Exercise brief: Each record must be output exactly and in full.

Data provided:
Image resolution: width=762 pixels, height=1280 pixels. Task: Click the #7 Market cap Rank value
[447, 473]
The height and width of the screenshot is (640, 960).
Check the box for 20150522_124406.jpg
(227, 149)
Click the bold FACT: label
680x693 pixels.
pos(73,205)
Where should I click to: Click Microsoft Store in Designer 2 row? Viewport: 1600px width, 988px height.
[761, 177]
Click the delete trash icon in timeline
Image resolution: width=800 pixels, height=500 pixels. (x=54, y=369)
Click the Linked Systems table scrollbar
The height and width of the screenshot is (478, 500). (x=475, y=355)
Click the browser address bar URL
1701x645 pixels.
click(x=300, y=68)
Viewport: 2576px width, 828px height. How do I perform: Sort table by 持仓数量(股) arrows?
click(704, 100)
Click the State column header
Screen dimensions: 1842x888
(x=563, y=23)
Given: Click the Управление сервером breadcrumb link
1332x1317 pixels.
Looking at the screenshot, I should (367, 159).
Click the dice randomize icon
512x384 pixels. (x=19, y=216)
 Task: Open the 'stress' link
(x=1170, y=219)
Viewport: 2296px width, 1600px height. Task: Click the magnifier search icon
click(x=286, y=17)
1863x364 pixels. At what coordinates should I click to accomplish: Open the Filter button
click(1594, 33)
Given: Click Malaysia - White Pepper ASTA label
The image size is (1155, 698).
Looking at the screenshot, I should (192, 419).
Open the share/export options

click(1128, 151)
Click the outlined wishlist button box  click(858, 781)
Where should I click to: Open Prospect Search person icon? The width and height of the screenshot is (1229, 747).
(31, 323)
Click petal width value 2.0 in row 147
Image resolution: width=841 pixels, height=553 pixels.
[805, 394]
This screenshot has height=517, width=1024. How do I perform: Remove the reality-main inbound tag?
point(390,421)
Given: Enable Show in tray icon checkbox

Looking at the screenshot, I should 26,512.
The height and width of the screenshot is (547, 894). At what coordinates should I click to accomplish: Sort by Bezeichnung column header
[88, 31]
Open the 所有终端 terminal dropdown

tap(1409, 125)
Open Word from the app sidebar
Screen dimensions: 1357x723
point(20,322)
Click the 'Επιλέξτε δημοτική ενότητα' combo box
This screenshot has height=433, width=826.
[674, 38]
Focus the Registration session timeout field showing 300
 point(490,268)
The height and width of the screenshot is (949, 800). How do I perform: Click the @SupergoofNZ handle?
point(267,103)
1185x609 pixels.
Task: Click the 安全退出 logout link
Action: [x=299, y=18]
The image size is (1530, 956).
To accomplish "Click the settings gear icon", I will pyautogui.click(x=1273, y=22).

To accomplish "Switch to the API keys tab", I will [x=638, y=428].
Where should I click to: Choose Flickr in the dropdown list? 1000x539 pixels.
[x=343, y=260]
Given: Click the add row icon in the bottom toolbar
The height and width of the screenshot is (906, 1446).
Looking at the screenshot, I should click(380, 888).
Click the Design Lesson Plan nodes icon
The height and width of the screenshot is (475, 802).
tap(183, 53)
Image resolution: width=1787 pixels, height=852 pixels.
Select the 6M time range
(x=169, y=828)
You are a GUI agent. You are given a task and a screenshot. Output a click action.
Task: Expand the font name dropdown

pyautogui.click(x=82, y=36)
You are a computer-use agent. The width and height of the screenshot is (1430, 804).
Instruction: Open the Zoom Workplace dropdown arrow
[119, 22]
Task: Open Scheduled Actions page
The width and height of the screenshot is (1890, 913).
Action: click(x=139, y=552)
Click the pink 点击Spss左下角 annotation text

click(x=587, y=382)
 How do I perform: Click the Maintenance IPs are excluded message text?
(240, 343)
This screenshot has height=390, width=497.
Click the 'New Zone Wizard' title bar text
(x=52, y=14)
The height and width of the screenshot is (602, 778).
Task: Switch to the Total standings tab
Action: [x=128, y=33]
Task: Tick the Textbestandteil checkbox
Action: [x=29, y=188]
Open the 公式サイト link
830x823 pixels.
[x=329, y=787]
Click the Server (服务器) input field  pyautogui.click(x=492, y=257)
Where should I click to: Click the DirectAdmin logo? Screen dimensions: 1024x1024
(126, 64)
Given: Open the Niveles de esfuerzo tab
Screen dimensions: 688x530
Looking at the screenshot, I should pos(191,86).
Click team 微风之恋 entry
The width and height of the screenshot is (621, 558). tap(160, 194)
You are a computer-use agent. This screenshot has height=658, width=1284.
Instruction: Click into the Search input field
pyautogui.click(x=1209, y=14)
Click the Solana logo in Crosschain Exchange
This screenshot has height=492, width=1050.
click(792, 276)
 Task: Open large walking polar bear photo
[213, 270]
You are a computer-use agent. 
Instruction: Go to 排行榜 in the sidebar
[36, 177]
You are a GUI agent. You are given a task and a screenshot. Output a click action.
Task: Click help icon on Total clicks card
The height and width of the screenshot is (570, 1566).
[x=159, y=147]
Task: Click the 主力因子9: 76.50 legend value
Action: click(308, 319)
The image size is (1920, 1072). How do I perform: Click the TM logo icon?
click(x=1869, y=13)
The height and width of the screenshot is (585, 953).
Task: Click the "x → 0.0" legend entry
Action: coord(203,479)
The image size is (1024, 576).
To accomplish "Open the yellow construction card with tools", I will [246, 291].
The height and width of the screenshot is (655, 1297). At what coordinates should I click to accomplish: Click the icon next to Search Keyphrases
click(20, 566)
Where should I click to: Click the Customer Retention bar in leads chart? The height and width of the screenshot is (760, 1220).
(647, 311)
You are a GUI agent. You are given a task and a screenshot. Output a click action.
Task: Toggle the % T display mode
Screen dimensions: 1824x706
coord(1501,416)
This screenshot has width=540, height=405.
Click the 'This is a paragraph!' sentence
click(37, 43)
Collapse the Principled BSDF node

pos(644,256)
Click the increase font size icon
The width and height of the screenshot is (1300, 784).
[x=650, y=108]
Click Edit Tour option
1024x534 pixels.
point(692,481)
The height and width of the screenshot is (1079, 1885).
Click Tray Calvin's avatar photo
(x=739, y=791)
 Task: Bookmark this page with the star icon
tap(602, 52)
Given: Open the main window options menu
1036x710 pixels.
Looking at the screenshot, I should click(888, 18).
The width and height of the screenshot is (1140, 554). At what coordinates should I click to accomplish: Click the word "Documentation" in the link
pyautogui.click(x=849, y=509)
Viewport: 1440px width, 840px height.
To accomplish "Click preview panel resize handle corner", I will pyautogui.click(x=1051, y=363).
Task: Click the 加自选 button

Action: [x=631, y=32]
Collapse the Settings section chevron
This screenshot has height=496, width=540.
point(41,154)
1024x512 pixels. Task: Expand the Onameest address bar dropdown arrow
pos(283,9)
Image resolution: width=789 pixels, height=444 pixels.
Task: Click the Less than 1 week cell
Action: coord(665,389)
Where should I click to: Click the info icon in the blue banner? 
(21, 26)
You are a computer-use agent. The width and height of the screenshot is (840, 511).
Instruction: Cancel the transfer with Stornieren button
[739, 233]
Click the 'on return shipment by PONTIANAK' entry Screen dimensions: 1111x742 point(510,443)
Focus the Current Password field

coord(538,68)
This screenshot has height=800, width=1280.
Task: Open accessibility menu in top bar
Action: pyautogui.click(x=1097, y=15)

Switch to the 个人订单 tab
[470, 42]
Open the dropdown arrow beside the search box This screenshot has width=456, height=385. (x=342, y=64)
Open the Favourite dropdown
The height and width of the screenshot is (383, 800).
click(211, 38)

Answer box:
Image resolution: width=762 pixels, height=1280 pixels. Task: Click the #7 Market cap Rank value
[447, 473]
The height and width of the screenshot is (640, 960).
Check the box for 20150522_124406.jpg
(227, 149)
Click the bold FACT: label
680x693 pixels.
pos(73,205)
Where should I click to: Click Microsoft Store in Designer 2 row? Viewport: 1600px width, 988px height.
[761, 177]
Click the delete trash icon in timeline
Image resolution: width=800 pixels, height=500 pixels. (x=54, y=369)
Click the Linked Systems table scrollbar
The height and width of the screenshot is (478, 500). (x=475, y=355)
Click the browser address bar URL
1701x645 pixels.
click(x=300, y=68)
Viewport: 2576px width, 828px height. How do I perform: Sort table by 持仓数量(股) arrows?
click(704, 100)
Click the State column header
Screen dimensions: 1842x888
(x=563, y=23)
Given: Click the Управление сервером breadcrumb link
1332x1317 pixels.
Looking at the screenshot, I should (367, 159).
Click the dice randomize icon
512x384 pixels. (x=19, y=216)
 Task: Open the 'stress' link
(x=1170, y=219)
Viewport: 2296px width, 1600px height. Task: Click the magnifier search icon
click(x=286, y=17)
1863x364 pixels. At what coordinates should I click to accomplish: Open the Filter button
click(1594, 33)
Given: Click Malaysia - White Pepper ASTA label
The image size is (1155, 698).
Looking at the screenshot, I should (192, 419).
Open the share/export options

click(1128, 151)
Click the outlined wishlist button box  click(858, 781)
Where should I click to: Open Prospect Search person icon? The width and height of the screenshot is (1229, 747).
(31, 323)
Click petal width value 2.0 in row 147
Image resolution: width=841 pixels, height=553 pixels.
[805, 394]
This screenshot has height=517, width=1024. How do I perform: Remove the reality-main inbound tag?
point(390,421)
Given: Enable Show in tray icon checkbox

Looking at the screenshot, I should 26,512.
The height and width of the screenshot is (547, 894). At what coordinates should I click to accomplish: Sort by Bezeichnung column header
[88, 31]
Open the 所有终端 terminal dropdown

tap(1409, 125)
Open Word from the app sidebar
Screen dimensions: 1357x723
point(20,322)
Click the 'Επιλέξτε δημοτική ενότητα' combo box
This screenshot has height=433, width=826.
[674, 38]
Focus the Registration session timeout field showing 300
 point(490,268)
The height and width of the screenshot is (949, 800). How do I perform: Click the @SupergoofNZ handle?
point(267,103)
1185x609 pixels.
Task: Click the 安全退出 logout link
Action: [x=299, y=18]
The image size is (1530, 956).
To accomplish "Click the settings gear icon", I will pyautogui.click(x=1273, y=22).

To accomplish "Switch to the API keys tab", I will [x=638, y=428].
Where should I click to: Choose Flickr in the dropdown list? 1000x539 pixels.
[x=343, y=260]
Given: Click the add row icon in the bottom toolbar
The height and width of the screenshot is (906, 1446).
Looking at the screenshot, I should click(380, 888).
Click the Design Lesson Plan nodes icon
The height and width of the screenshot is (475, 802).
tap(183, 53)
Image resolution: width=1787 pixels, height=852 pixels.
Select the 6M time range
(x=169, y=828)
You are a GUI agent. You are given a task and a screenshot. Output a click action.
Task: Expand the font name dropdown

pyautogui.click(x=82, y=36)
You are a computer-use agent. The width and height of the screenshot is (1430, 804).
Instruction: Open the Zoom Workplace dropdown arrow
[119, 22]
Task: Open Scheduled Actions page
The width and height of the screenshot is (1890, 913).
Action: click(x=139, y=552)
Click the pink 点击Spss左下角 annotation text

click(x=587, y=382)
 How do I perform: Click the Maintenance IPs are excluded message text?
(240, 343)
This screenshot has height=390, width=497.
Click the 'New Zone Wizard' title bar text
(x=52, y=14)
The height and width of the screenshot is (602, 778).
Task: Switch to the Total standings tab
Action: [x=128, y=33]
Task: Tick the Textbestandteil checkbox
Action: [x=29, y=188]
Open the 公式サイト link
830x823 pixels.
[x=329, y=787]
Click the Server (服务器) input field  pyautogui.click(x=492, y=257)
Where should I click to: Click the DirectAdmin logo? Screen dimensions: 1024x1024
(126, 64)
Given: Open the Niveles de esfuerzo tab
Screen dimensions: 688x530
Looking at the screenshot, I should pos(191,86).
Click team 微风之恋 entry
The width and height of the screenshot is (621, 558). tap(160, 194)
You are a computer-use agent. This screenshot has height=658, width=1284.
Instruction: Click into the Search input field
pyautogui.click(x=1209, y=14)
Click the Solana logo in Crosschain Exchange
This screenshot has height=492, width=1050.
click(792, 276)
 Task: Open large walking polar bear photo
[213, 270]
You are a computer-use agent. 
Instruction: Go to 排行榜 in the sidebar
[36, 177]
You are a GUI agent. You are given a task and a screenshot. Output a click action.
Task: Click help icon on Total clicks card
The height and width of the screenshot is (570, 1566).
[x=159, y=147]
Task: Click the 主力因子9: 76.50 legend value
Action: click(308, 319)
The image size is (1920, 1072). How do I perform: Click the TM logo icon?
click(x=1869, y=13)
The height and width of the screenshot is (585, 953).
Task: Click the "x → 0.0" legend entry
Action: coord(203,479)
The image size is (1024, 576).
To accomplish "Open the yellow construction card with tools", I will [246, 291].
The height and width of the screenshot is (655, 1297). At what coordinates should I click to accomplish: Click the icon next to Search Keyphrases
click(20, 566)
Where should I click to: Click the Customer Retention bar in leads chart? The height and width of the screenshot is (760, 1220).
(647, 311)
You are a GUI agent. You are given a task and a screenshot. Output a click action.
Task: Toggle the % T display mode
Screen dimensions: 1824x706
coord(1501,416)
This screenshot has width=540, height=405.
Click the 'This is a paragraph!' sentence
click(37, 43)
Collapse the Principled BSDF node

pos(644,256)
Click the increase font size icon
The width and height of the screenshot is (1300, 784).
[x=650, y=108]
Click Edit Tour option
1024x534 pixels.
point(692,481)
The height and width of the screenshot is (1079, 1885).
Click Tray Calvin's avatar photo
(x=739, y=791)
 Task: Bookmark this page with the star icon
tap(602, 52)
Given: Open the main window options menu
1036x710 pixels.
Looking at the screenshot, I should click(888, 18).
The width and height of the screenshot is (1140, 554). At what coordinates should I click to accomplish: Click the word "Documentation" in the link
pyautogui.click(x=849, y=509)
Viewport: 1440px width, 840px height.
To accomplish "Click preview panel resize handle corner", I will pyautogui.click(x=1051, y=363).
Task: Click the 加自选 button

Action: [x=631, y=32]
Collapse the Settings section chevron
This screenshot has height=496, width=540.
point(41,154)
1024x512 pixels. Task: Expand the Onameest address bar dropdown arrow
pos(283,9)
Image resolution: width=789 pixels, height=444 pixels.
Task: Click the Less than 1 week cell
Action: coord(665,389)
Where should I click to: Click the info icon in the blue banner? 
(21, 26)
You are a computer-use agent. The width and height of the screenshot is (840, 511).
Instruction: Cancel the transfer with Stornieren button
[739, 233]
Click the 'on return shipment by PONTIANAK' entry Screen dimensions: 1111x742 point(510,443)
Focus the Current Password field

coord(538,68)
This screenshot has height=800, width=1280.
Task: Open accessibility menu in top bar
Action: pyautogui.click(x=1097, y=15)

Switch to the 个人订单 tab
[470, 42]
Open the dropdown arrow beside the search box This screenshot has width=456, height=385. (x=342, y=64)
Open the Favourite dropdown
The height and width of the screenshot is (383, 800).
click(211, 38)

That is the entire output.